[Stored items]
<<<<
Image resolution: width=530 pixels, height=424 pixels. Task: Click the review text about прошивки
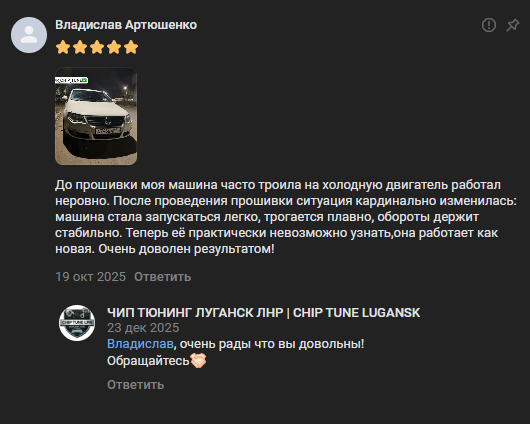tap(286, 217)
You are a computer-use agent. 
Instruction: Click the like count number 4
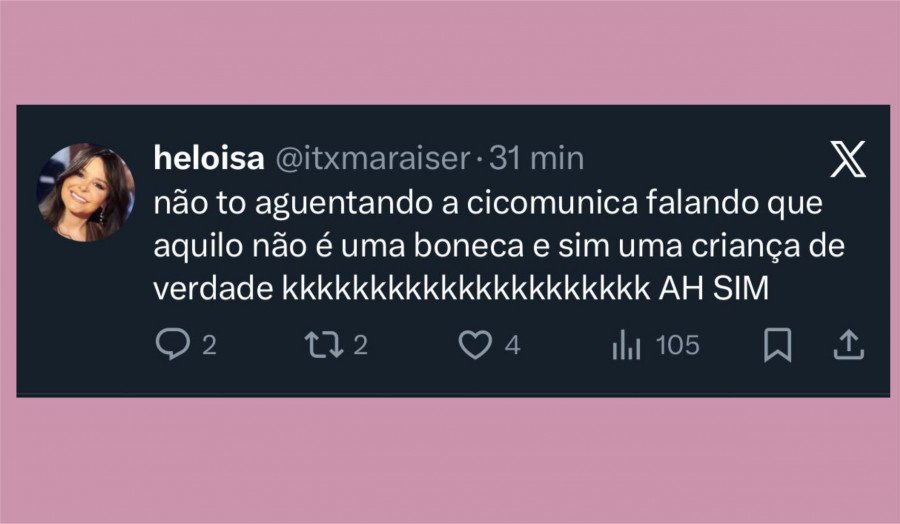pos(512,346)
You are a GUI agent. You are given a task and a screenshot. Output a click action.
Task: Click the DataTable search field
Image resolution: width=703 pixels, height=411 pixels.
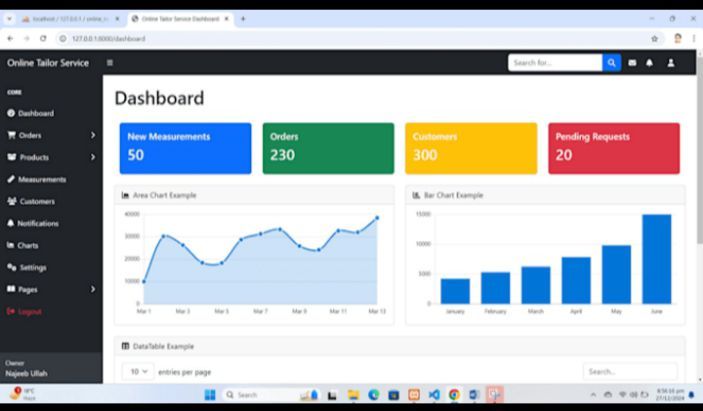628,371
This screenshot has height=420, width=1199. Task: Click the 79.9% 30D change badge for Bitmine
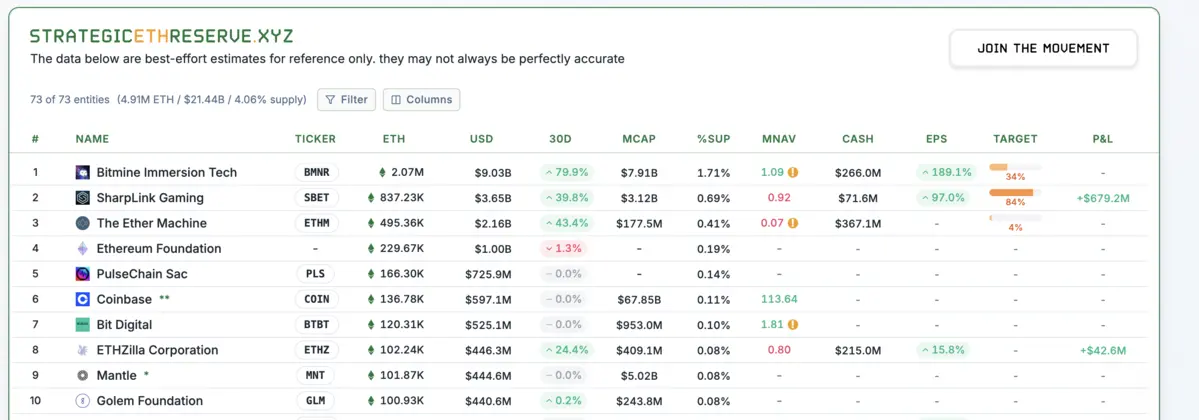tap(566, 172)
>>>>
[EXERCISE INSTRUCTIONS]
Check each line of the data for the word "agent", then state only how many lines hold it.

[REPLY TO THE EXERCISE]
2